About this task:
Could you repeat the text on Wichita's 2014 jobs outlook from "A newly released" up to and including "of 42,000 jobs.", swapping "aircraft" for "aviation"?

A newly released jobs outlook for 2014 forecasts that Wichita will be able to absorb this year’s punishing job losses in the aircraft sector, at least in the short term.
The Center for Economic Development and Business Research at Wichita State University forecasts that the Wichita area will gain nearly 3,600 jobs in 2014, an increase of 1.2 percent over last year.
In the forecast, durable goods producing sectors, including aircraft manufacturing, are expected to be down about 1,200 jobs from last year. The city’s aircraft manufacturing workforce has continued to shrink, and is now at its lowest level since the 1980s, with fewer than 27,000 workers overall, according to the Kansas Department of Labor. That is down from its 2008 peak of 42,000 jobs.
The new forecast takes into account the job losses announced with the merger of Cessna and Beechcraft, as well as the continued draw down at Boeing.
The biggest job gains are expected to be in professional and business services, a broad sector that includes everything from janitors to lawyers, which will add more than 1,500 jobs, said Jeremy Hill, the center’s director. The heath care, information, and leisure and hospitality sectors together will add more than 1,400 jobs.
A revival of construction and oil- and gas-related jobs will add another 700 jobs. Even local government is projected to grow about 400 jobs, or 1 percent, Hill said.
Hill said he was encouraged that some of the service sectors seem to be adding jobs because of economic growth locally and nationally.
But, he said, he is also seeing a worrisome trend in which the area’s retail and restaurant sectors are adding jobs because people are spending more than they are earning, by drawing down savings.
Even so, Hill said, this is Wichita’s strongest jobs forecast since 2008.
“If you look at the production sector, there is still room for improvement, in machinery and chemical production,” he said.

Information supplied:

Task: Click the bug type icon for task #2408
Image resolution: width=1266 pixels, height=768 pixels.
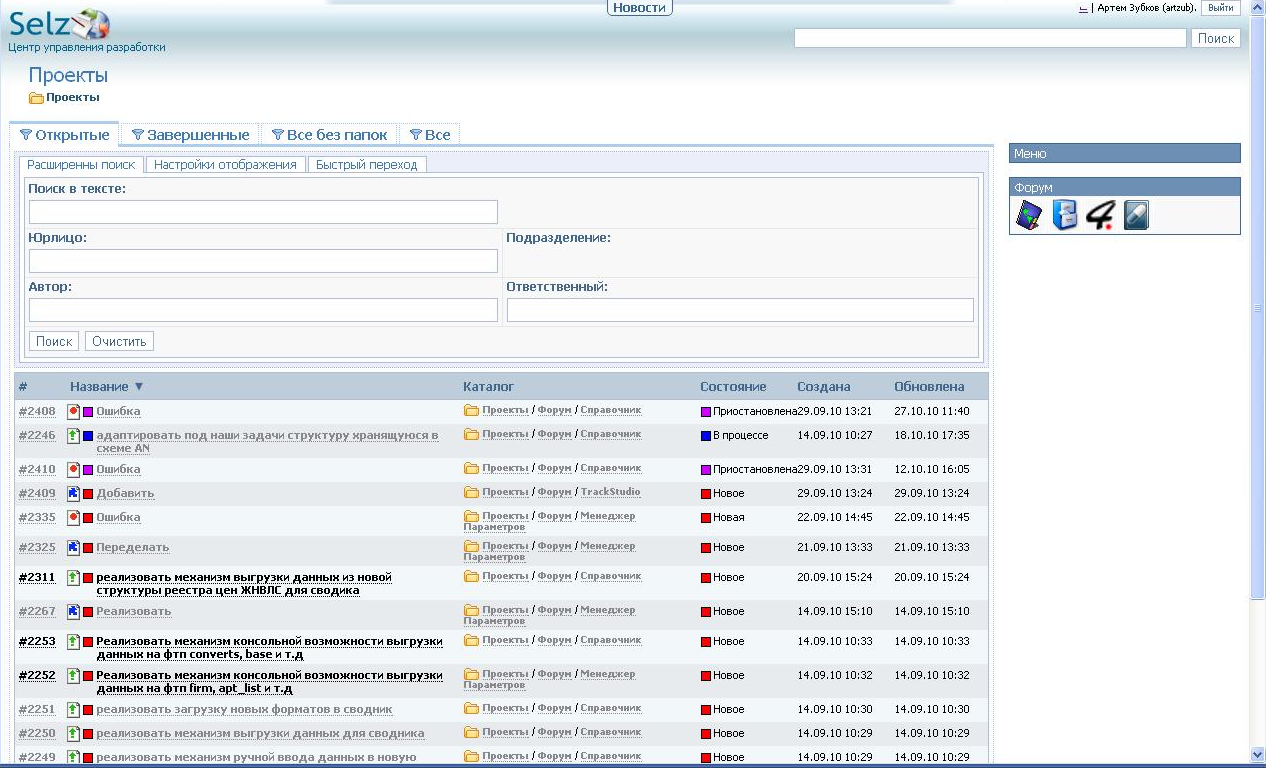Action: coord(73,412)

Task result:
A newly released jobs outlook for 2014 forecasts that Wichita will be able to absorb this year’s punishing job losses in the aviation sector, at least in the short term.
The Center for Economic Development and Business Research at Wichita State University forecasts that the Wichita area will gain nearly 3,600 jobs in 2014, an increase of 1.2 percent over last year.
In the forecast, durable goods producing sectors, including aviation manufacturing, are expected to be down about 1,200 jobs from last year. The city’s aviation manufacturing workforce has continued to shrink, and is now at its lowest level since the 1980s, with fewer than 27,000 workers overall, according to the Kansas Department of Labor. That is down from its 2008 peak of 42,000 jobs.